Deputy speaker Thomas Tayebwa has directed the parliament’s health committee to conduct a comprehensive review of a $2.3 billion (about Shs 8.09 trillion) health cooperation agreement between Uganda and the United States.
The directive comes amid debate among lawmakers over whether the agreement requires parliamentary ratification, with parallels drawn to a similar pact in Kenya that was recently suspended by a court over data privacy concerns.
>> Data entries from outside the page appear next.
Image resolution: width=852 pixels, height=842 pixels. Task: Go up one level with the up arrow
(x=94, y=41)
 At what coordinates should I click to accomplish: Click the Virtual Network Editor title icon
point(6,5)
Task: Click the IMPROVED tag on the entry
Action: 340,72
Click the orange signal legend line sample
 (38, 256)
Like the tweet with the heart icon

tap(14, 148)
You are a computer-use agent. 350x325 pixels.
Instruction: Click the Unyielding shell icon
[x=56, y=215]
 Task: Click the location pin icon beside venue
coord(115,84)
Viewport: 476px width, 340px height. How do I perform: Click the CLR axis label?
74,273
The agreement, signed on December 10, 2025, by the ministry of Finance, Planning, and Economic Development and the US Embassy, seeks to strengthen Uganda’s health sector over five years.
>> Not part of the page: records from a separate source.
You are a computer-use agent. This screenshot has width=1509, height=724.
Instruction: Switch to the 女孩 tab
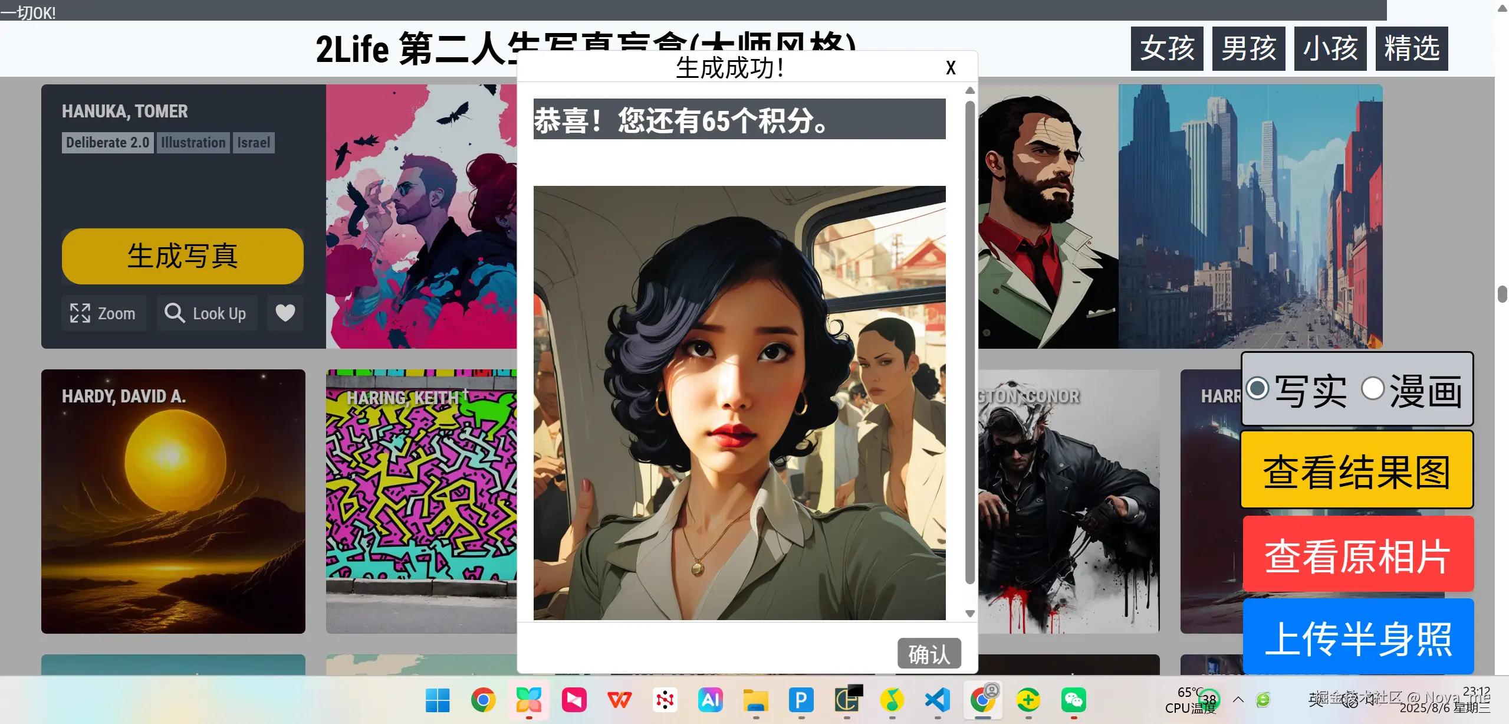1166,48
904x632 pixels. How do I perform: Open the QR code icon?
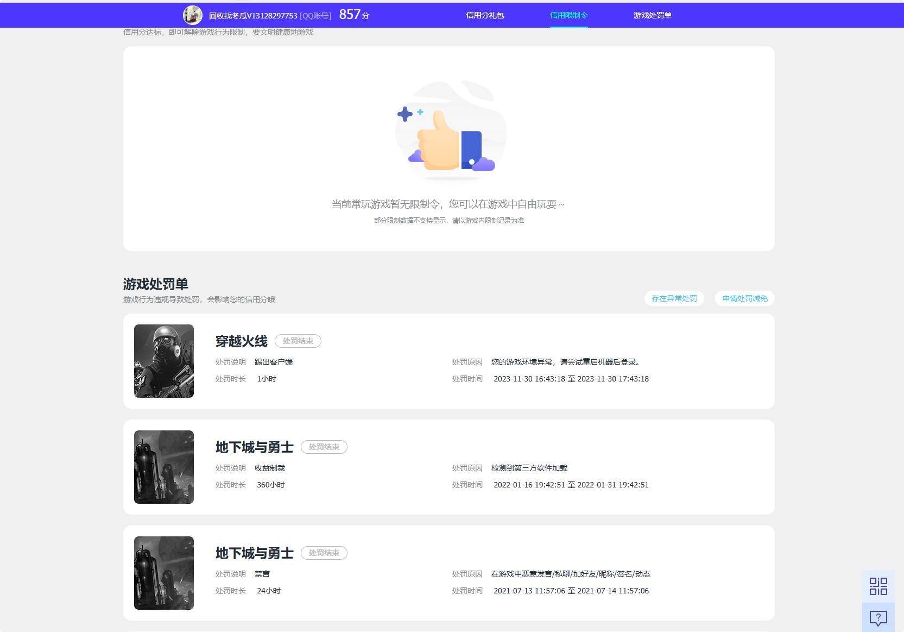(x=878, y=586)
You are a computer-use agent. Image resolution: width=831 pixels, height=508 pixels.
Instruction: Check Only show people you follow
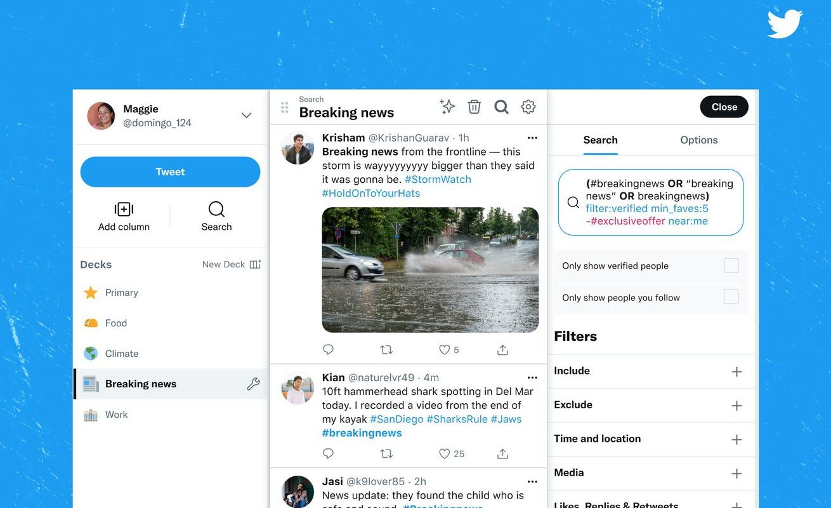(731, 297)
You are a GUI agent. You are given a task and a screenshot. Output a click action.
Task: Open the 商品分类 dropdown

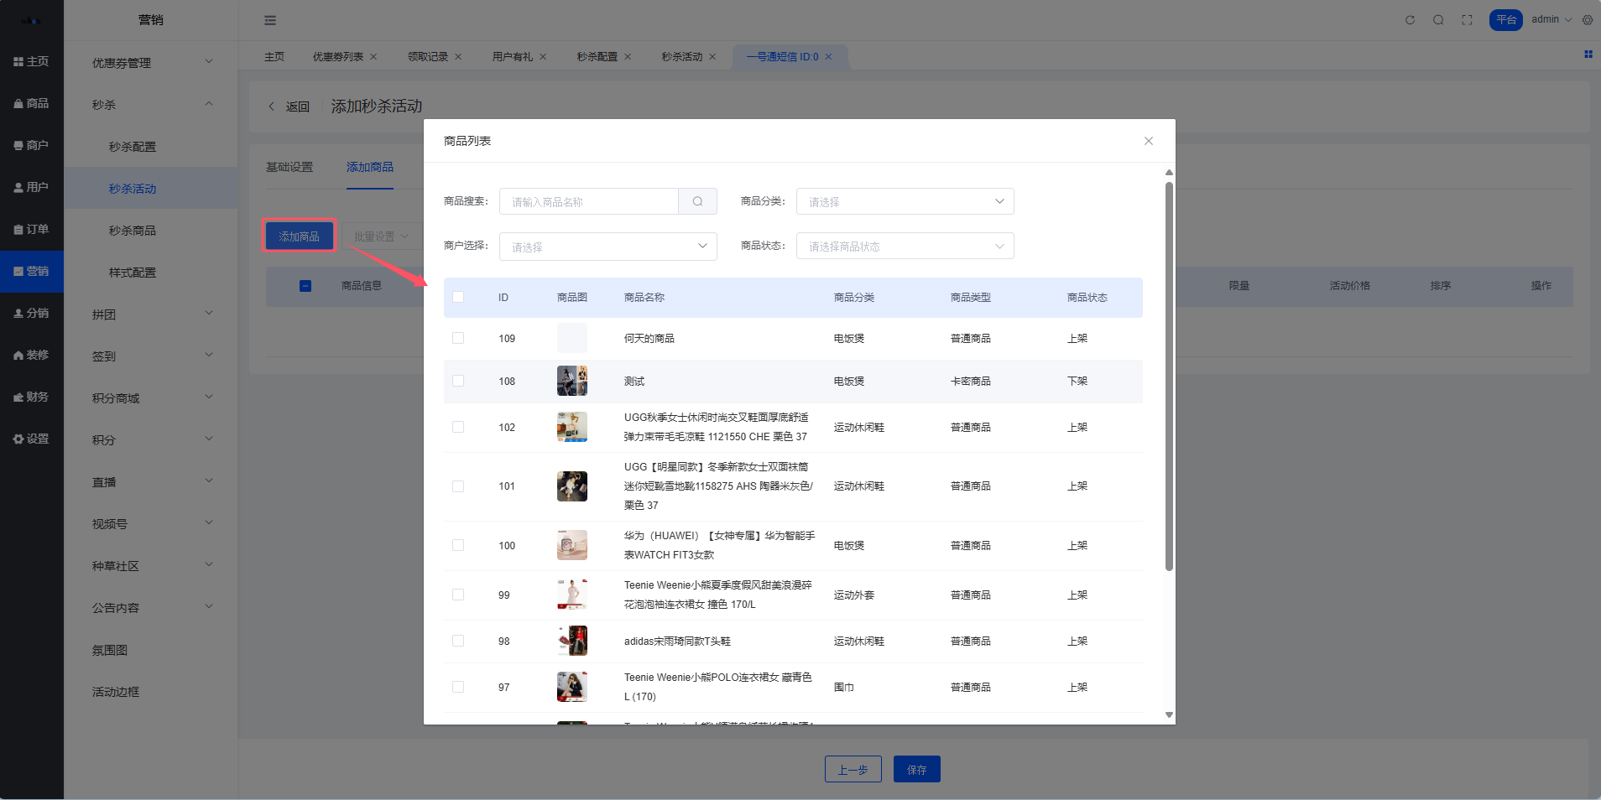[x=904, y=201]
It provides funding to train and equip more than 14,000 community health units (CHUs), enhance disease surveillance systems, improve electronic medical records, and promote data interoperability to enable real-time decision-making.
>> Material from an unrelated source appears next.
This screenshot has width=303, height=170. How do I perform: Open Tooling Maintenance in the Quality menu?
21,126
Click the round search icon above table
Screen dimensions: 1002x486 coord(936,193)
This is largely under the America First Global Health Strategy, released on September 18, which outlines a vision to enhance US safety, prosperity, and global health leadership while saving lives and preventing the spread of diseases globally.
The strategy transitions US global health assistance to multi-year bilateral agreements that strengthen local health systems, reduce inefficiencies, and promote sustainability. However, clauses requiring Uganda to share medical specimens from patients with the United States have sparked concern, with critics warning of potential violations of personal data privacy.
These concerns mirror developments in neighbouring Kenya, where the High court on December 11, 2025, issued conservatory orders suspending implementation of a comparable $2.5 billion health agreement with the US.
The Kenyan court halted provisions involving the transfer, sharing, or dissemination of medical, epidemiological, or other sensitive personal health data, pending a full hearing scheduled for February 2026.
The agreements provide five to ten years of health funding and technical support in exchange for co-financing, access to health data, pathogen specimens, and national health system information.
Civil society actors say the government-to-government financing model marks a significant shift in global health cooperation, moving away from multilateral frameworks that traditionally involve civil society participation and oversight.